Problem statement: Scan the records beneath this line for the line holding "How do I perform: Click the forward" and the line holding "Task: Open the LIGA COMERCIAL header link", then transcribe exactly those two and all lines between.

Material for this task:
╭──
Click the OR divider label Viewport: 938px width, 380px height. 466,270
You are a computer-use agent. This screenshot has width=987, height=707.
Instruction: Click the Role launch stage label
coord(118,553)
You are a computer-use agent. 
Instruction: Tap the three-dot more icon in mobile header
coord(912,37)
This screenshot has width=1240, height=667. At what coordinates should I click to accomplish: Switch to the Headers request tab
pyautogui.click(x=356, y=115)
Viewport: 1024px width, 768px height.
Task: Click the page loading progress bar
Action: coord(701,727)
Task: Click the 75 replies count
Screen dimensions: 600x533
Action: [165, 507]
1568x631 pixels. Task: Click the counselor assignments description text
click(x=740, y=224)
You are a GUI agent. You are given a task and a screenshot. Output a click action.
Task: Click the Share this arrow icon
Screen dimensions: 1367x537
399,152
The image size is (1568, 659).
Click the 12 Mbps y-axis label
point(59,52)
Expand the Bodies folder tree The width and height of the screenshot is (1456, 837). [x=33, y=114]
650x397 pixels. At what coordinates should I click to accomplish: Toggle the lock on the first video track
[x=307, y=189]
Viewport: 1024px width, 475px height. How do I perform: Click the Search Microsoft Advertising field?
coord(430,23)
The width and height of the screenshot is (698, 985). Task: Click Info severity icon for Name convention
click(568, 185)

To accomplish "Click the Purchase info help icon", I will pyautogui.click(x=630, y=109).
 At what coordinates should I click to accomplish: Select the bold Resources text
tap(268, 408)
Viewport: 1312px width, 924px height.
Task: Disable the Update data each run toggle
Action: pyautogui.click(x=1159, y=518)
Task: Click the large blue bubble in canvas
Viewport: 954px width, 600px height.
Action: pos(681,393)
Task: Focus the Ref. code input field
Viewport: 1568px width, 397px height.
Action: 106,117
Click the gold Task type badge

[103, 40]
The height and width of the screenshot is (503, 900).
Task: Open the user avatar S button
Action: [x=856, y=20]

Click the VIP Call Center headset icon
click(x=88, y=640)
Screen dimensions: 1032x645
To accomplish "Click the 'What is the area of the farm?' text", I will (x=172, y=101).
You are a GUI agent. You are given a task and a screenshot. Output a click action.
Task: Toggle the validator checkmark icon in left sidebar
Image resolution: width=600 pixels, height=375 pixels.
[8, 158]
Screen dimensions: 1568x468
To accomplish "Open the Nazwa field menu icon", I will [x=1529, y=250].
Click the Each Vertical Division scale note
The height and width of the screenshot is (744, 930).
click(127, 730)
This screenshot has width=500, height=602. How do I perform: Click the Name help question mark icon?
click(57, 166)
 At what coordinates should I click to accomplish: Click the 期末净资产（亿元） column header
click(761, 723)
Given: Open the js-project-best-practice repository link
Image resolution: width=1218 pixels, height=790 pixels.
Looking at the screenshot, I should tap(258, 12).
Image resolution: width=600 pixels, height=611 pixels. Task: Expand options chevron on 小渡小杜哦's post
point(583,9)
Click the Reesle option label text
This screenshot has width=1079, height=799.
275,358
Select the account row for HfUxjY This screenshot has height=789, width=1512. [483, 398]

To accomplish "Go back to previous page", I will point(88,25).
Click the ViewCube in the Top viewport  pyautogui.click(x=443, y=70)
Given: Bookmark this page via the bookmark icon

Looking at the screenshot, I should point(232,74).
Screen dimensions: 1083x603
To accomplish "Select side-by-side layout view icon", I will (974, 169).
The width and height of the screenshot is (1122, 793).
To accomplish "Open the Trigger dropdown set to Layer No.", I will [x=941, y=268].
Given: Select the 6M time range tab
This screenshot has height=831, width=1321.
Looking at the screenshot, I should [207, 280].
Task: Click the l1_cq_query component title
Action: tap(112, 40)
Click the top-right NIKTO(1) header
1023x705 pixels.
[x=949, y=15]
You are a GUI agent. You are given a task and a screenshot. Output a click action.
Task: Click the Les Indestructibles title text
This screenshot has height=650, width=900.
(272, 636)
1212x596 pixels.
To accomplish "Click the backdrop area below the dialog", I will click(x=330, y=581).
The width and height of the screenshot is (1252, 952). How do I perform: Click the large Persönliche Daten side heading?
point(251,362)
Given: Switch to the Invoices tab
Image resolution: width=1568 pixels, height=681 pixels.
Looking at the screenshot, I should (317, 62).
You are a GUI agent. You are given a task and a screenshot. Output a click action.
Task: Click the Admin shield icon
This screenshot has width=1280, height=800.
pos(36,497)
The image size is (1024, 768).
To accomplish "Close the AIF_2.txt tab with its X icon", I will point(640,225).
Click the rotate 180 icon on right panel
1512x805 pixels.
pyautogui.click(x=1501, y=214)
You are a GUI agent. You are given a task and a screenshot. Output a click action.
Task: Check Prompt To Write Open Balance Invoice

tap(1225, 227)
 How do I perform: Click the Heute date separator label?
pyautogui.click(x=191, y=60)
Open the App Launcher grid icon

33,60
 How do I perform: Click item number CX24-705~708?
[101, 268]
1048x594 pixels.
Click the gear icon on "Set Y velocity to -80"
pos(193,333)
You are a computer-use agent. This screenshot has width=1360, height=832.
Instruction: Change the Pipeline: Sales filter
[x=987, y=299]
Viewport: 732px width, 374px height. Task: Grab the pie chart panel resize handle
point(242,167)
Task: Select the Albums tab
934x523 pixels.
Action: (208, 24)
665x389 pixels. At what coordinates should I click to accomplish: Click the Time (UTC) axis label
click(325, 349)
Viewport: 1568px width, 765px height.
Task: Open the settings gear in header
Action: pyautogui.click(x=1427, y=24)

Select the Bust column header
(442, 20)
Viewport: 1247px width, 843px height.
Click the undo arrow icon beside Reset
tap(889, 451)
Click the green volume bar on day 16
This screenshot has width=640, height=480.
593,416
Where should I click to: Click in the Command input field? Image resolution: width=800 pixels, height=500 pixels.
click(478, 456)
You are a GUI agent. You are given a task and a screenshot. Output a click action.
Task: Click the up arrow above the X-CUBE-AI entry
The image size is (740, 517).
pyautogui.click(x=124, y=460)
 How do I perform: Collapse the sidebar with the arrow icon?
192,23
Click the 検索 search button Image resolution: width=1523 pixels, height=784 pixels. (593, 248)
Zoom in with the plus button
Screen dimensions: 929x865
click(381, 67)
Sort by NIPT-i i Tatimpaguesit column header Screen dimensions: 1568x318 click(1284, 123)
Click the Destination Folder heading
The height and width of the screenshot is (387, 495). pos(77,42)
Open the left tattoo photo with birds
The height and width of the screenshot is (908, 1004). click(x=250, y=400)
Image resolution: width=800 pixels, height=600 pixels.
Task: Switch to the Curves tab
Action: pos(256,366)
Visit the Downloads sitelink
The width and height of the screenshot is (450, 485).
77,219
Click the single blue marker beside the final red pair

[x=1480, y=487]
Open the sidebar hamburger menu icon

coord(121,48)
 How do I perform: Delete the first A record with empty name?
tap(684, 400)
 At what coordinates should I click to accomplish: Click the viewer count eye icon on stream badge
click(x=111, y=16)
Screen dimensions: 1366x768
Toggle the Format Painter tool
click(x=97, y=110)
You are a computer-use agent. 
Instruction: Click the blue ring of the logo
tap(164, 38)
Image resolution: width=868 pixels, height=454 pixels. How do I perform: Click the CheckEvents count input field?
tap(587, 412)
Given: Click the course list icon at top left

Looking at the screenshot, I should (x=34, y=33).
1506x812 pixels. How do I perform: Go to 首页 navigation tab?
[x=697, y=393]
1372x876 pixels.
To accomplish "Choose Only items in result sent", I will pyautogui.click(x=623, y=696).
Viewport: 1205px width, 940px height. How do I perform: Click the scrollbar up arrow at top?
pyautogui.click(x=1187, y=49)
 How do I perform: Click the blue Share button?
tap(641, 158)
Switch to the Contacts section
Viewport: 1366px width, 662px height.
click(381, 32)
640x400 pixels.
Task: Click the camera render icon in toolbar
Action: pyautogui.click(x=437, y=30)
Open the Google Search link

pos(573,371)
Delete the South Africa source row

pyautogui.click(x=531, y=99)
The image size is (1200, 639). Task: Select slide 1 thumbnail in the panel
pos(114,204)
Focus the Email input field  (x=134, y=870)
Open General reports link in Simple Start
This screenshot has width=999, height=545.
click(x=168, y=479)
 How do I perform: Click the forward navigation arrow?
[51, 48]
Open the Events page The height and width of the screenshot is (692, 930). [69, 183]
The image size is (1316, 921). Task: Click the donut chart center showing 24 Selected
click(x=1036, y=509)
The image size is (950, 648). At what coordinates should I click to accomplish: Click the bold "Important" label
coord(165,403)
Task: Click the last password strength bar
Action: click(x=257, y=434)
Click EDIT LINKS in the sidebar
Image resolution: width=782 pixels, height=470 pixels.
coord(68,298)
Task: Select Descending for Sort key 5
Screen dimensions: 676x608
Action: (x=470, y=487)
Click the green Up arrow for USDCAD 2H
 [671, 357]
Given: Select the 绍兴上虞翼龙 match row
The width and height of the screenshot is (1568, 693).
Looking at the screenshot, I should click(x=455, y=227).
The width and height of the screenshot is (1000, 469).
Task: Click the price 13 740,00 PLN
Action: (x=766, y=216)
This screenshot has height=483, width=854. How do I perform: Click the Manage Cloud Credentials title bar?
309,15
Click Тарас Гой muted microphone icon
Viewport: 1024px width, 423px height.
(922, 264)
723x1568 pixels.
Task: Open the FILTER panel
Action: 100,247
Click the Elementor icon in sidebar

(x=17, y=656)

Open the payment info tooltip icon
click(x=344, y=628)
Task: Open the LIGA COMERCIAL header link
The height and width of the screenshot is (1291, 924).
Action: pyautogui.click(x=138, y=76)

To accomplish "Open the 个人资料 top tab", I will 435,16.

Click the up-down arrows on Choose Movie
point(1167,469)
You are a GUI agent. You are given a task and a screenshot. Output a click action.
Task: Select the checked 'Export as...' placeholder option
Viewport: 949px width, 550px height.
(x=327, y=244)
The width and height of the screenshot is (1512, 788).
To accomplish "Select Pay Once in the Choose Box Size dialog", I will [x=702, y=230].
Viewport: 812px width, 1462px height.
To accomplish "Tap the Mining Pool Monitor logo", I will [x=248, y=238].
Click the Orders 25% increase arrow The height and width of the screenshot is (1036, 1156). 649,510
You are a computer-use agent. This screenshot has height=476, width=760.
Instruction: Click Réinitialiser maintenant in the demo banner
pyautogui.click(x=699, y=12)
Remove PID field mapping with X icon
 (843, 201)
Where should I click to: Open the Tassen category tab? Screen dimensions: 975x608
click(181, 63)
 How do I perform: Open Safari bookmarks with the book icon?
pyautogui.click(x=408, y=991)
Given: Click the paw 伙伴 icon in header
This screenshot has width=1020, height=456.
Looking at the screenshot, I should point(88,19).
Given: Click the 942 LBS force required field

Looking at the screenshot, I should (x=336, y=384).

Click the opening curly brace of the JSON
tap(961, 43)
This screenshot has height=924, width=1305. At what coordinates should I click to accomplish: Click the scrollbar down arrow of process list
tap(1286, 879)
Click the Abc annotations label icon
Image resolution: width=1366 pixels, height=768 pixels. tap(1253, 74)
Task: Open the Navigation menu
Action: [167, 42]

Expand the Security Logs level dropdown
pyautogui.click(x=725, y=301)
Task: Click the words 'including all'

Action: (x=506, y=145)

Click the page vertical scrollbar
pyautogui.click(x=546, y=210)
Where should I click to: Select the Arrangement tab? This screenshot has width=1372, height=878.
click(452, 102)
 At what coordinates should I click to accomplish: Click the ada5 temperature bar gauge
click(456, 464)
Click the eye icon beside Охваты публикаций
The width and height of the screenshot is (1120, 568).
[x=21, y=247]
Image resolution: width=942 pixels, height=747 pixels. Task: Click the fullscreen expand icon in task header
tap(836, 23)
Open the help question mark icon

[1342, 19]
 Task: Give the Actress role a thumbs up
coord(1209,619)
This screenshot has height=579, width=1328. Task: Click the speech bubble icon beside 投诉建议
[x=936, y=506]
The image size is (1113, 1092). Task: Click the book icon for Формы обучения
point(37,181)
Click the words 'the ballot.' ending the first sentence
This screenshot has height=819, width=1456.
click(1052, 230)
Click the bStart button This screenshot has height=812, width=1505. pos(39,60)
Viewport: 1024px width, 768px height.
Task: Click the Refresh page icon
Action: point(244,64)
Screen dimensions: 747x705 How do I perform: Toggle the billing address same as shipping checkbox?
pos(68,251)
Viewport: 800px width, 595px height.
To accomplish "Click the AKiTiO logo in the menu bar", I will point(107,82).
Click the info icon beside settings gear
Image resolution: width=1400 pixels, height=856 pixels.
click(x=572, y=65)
╰──
The completed task:
 How do I perform: Click the forward navigation arrow?
[51, 48]
Open the Events page The height and width of the screenshot is (692, 930). [69, 183]
The image size is (1316, 921). Task: Click the donut chart center showing 24 Selected
click(x=1036, y=509)
The image size is (950, 648). At what coordinates should I click to accomplish: Click the bold "Important" label
coord(165,403)
Task: Click the last password strength bar
Action: click(x=257, y=434)
Click EDIT LINKS in the sidebar
Image resolution: width=782 pixels, height=470 pixels.
coord(68,298)
Task: Select Descending for Sort key 5
Screen dimensions: 676x608
Action: (x=470, y=487)
Click the green Up arrow for USDCAD 2H
 [671, 357]
Given: Select the 绍兴上虞翼龙 match row
The width and height of the screenshot is (1568, 693).
Looking at the screenshot, I should click(x=455, y=227).
The width and height of the screenshot is (1000, 469).
Task: Click the price 13 740,00 PLN
Action: (x=766, y=216)
This screenshot has height=483, width=854. How do I perform: Click the Manage Cloud Credentials title bar?
309,15
Click Тарас Гой muted microphone icon
Viewport: 1024px width, 423px height.
(922, 264)
723x1568 pixels.
Task: Open the FILTER panel
Action: 100,247
Click the Elementor icon in sidebar

(x=17, y=656)

Open the payment info tooltip icon
click(x=344, y=628)
Task: Open the LIGA COMERCIAL header link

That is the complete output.